→ Stated task
Below, arrange the lines of the items as a Markdown table with the columns Row and Line, beginning at the line that contains "You are a computer-use agent." and continuing through the line that contains "coord(587,350)". Leave out blank lines and the pictures.

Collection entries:
****************
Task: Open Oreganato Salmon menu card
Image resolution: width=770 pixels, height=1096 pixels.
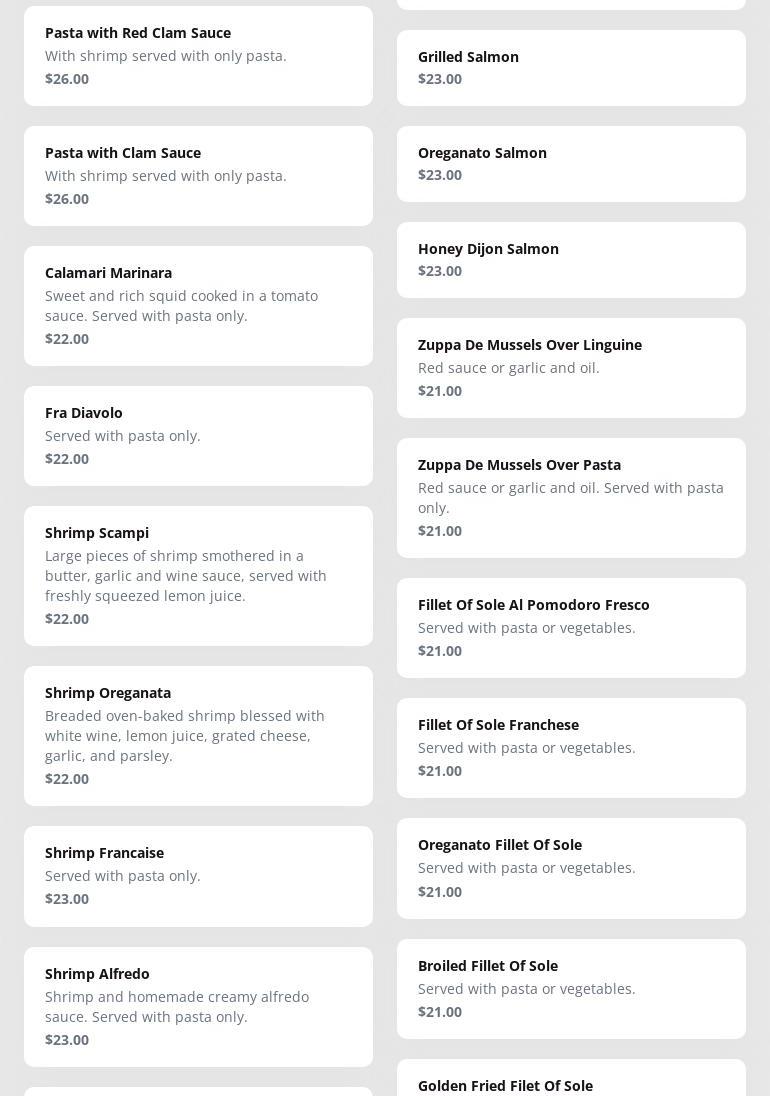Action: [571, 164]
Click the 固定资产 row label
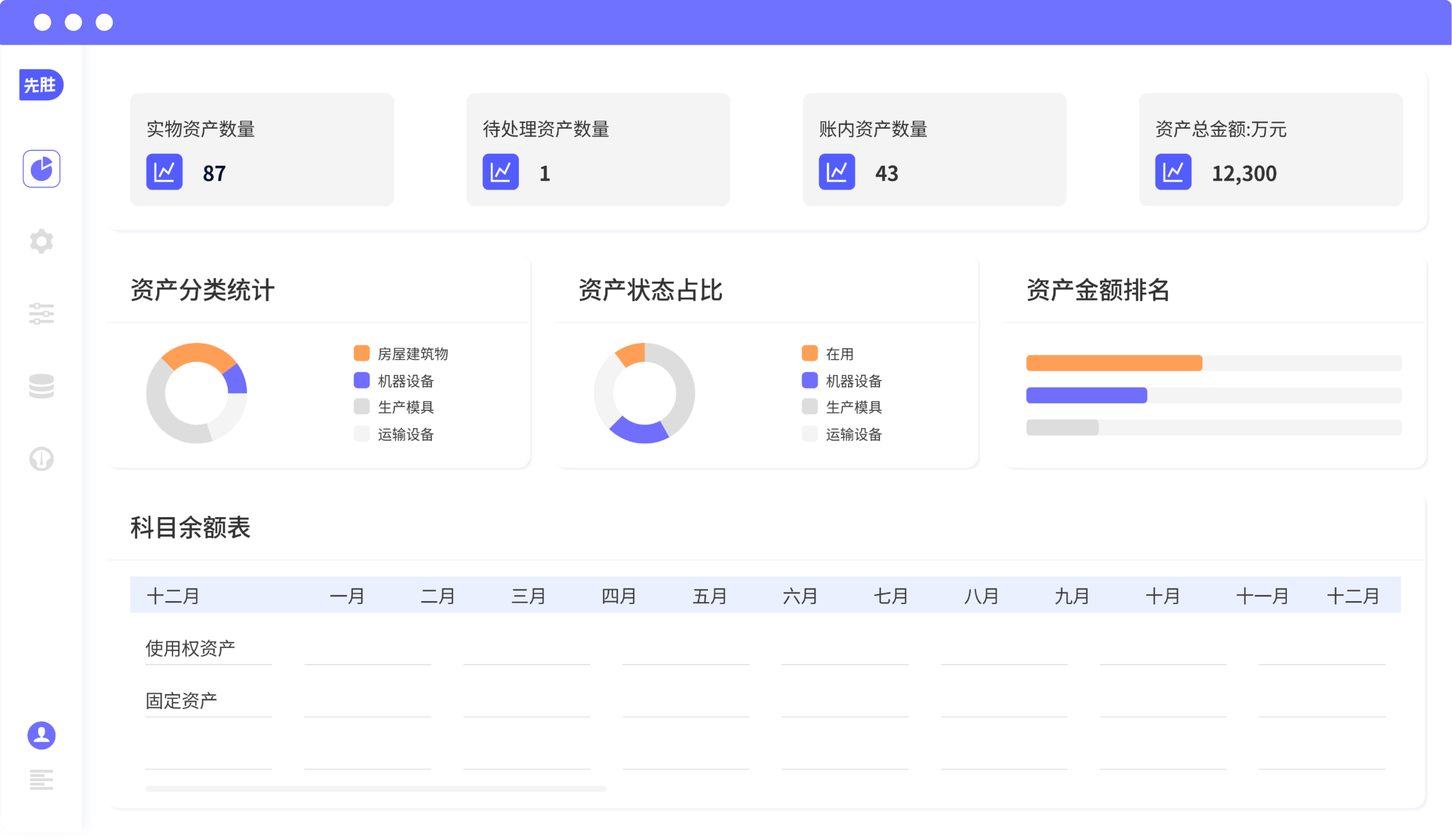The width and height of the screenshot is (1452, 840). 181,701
****************
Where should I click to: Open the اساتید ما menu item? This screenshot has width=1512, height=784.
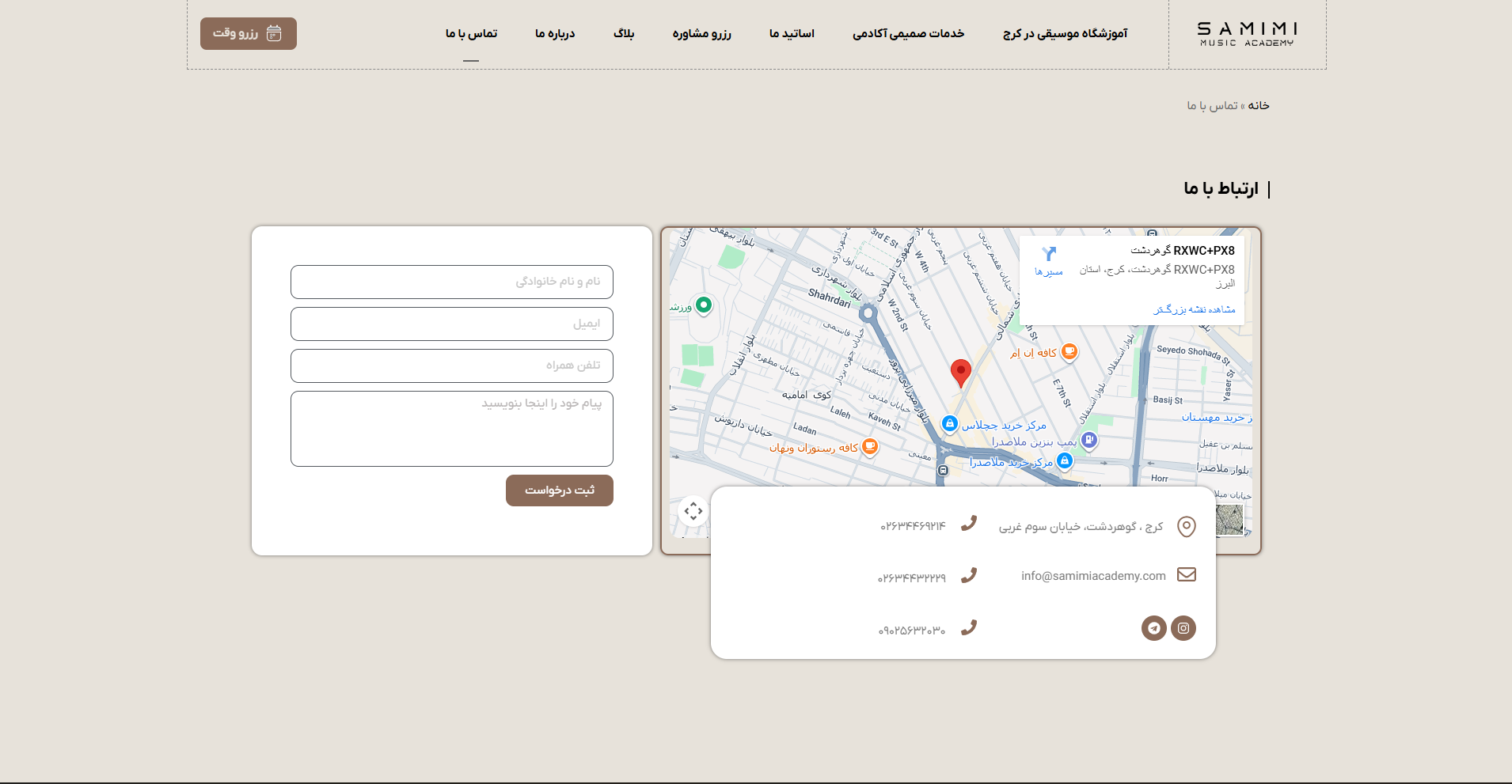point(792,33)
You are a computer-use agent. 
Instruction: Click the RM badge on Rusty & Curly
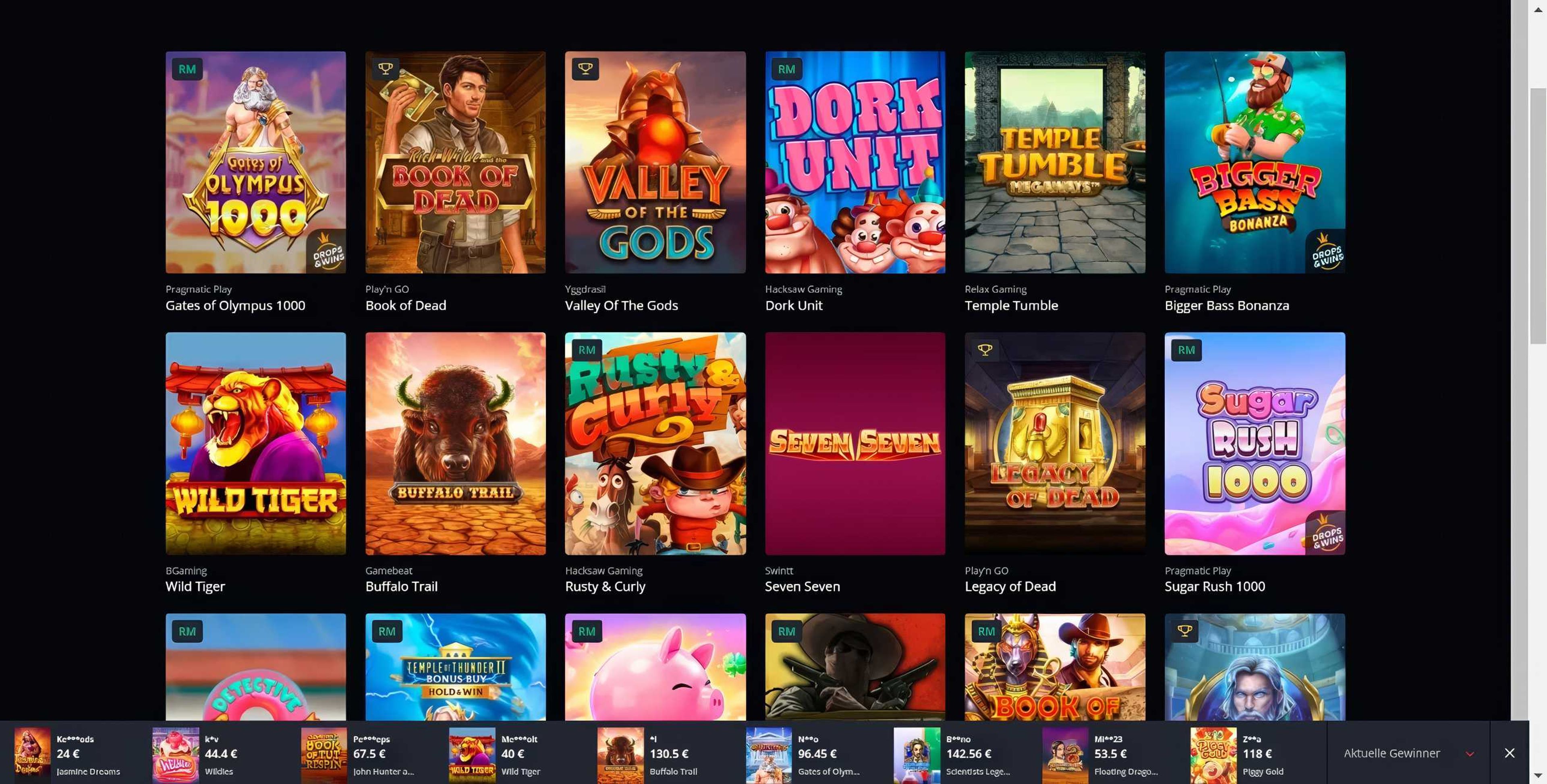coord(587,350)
****************
→ The solution
| Row | Line |
|---|---|
| 1 | You are a computer-use agent.  |
| 2 | Instruction: Click the RM badge on Rusty & Curly |
| 3 | coord(587,350) |